26 of 26 people found the following review helpful:
5.0 out of 5 stars
An Amazing Novel!,
By
This review is from: The Sea Lady (Hardcover)
I wish I could find a more imaginative way to endorse this delightfully inventive novel.
Initially, I was impatient with the slow pace of the second chapter, and I also found the Public Orator to be intrusive and unnecessary. I wanted Humphrey and Ailsa to get together more quickly than they did. However, once I trusted the author, and was able to read the novel on its own terms, I began to like it better and better. I realized the value of the Public Orator only at the end of the novel when I knew more about him. Although I am not especially interested in fish, the descriptions of them also grew on me. I liked the sea squirts who were born with spines, and then lost them over time. I liked the spiffy fish who apparently committed suicide, rather than remaining confined in a tank. I liked the depictions of childhood, and of approaching old age, and the theme of how to come to terms with one's life after most of it is over. I found The Sea Lady to be surprisingly reassuring. (Sorry about the wretchedly irregular lines. This is the best my computer could do -- and I tried.)
23 of 23 people found the following review helpful:
5.0 out of 5 stars
Aging, Longing, and Loving in Upper-Middle Class Britain,
By
This review is from: The Sea Lady (Hardcover)

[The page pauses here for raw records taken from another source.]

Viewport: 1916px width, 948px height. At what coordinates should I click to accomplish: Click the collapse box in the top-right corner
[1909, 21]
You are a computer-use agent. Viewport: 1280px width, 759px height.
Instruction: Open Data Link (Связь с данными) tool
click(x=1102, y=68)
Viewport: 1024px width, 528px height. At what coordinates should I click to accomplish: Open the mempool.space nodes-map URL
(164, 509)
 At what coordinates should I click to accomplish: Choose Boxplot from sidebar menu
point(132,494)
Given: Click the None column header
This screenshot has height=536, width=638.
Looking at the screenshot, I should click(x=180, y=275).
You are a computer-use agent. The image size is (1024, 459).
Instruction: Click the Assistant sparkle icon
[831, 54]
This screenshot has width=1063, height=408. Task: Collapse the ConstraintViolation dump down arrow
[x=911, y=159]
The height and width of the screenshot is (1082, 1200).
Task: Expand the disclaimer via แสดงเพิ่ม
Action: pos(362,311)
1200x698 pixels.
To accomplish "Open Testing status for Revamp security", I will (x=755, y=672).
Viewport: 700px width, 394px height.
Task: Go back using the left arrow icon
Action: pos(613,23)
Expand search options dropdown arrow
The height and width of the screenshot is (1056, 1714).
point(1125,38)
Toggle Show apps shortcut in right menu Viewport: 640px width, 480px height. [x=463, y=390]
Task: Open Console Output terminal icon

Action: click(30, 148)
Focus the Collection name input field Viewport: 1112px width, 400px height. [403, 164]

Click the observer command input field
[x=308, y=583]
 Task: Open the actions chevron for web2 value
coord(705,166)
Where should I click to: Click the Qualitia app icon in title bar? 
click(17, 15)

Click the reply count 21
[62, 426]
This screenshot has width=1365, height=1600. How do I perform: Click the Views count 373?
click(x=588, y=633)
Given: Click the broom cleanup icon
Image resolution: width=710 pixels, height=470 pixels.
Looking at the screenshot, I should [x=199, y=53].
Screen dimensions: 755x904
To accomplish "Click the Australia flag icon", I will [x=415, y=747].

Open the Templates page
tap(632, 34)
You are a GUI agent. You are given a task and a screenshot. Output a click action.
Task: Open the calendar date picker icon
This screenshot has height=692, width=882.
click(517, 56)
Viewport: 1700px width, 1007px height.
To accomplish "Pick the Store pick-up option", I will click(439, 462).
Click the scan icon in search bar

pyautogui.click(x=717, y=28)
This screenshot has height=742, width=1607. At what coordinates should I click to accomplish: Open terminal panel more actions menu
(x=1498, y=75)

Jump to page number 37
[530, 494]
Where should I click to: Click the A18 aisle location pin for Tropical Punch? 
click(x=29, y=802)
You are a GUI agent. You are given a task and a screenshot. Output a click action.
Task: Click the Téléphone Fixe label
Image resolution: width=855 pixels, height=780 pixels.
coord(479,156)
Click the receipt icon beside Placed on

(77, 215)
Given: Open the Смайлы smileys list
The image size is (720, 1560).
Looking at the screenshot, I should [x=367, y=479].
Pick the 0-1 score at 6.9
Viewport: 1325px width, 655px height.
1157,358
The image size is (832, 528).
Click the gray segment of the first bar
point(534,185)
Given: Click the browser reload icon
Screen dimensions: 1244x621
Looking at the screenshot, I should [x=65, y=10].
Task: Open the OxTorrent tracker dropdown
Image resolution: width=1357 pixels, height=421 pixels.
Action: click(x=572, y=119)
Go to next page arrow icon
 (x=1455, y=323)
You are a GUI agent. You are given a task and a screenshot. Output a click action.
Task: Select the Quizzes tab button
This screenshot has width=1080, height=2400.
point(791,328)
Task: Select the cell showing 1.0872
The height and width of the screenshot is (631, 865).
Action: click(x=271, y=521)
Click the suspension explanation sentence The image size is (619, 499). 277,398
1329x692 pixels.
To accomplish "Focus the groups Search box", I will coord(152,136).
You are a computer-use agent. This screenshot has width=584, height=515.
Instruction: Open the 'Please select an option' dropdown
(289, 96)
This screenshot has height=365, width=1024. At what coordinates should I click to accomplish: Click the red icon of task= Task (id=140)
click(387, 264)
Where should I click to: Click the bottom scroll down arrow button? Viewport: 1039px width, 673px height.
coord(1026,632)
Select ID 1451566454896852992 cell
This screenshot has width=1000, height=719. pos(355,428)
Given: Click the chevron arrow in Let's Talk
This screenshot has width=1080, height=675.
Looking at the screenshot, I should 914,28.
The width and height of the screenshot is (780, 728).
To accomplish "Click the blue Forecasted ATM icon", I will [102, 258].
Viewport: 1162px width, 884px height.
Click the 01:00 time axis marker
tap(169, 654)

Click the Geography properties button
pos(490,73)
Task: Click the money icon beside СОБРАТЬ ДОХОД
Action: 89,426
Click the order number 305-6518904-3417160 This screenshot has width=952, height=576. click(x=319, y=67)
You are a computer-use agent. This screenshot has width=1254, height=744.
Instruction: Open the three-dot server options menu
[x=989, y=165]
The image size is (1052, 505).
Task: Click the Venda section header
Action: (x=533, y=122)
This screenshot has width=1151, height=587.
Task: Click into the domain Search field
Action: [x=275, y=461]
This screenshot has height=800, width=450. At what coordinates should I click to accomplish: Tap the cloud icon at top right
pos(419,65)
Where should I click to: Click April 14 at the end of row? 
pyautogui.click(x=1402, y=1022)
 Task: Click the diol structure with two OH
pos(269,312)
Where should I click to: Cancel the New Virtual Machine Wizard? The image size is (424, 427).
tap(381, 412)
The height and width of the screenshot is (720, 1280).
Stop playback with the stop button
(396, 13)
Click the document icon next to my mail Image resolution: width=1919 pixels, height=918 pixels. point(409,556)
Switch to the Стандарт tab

For some reason I seem lately to have been reading several novels about aging, depressed, and lonely academics or members of the media or arts community--E.g. Shroud, by Banville; Amsterdam by McEwan, and A Foreign Affair by Lurie, among others. The Sea Lady is another and one of the best of this flourishing genre. As in The Sea Lady the protagonists seem always to be highly successful (unlike most of us real aging academics reading or writing amazon reviews), very depressed about their miserable lives (but it's not always clear why and sometimes seems self-indulgent), are divorced or in any case alone and lonely (but many of us real retired academics are still married, with squabbles of grand children), and are almost obsessively self-involved (aren't we all?--or perhaps I should only speak for myself here).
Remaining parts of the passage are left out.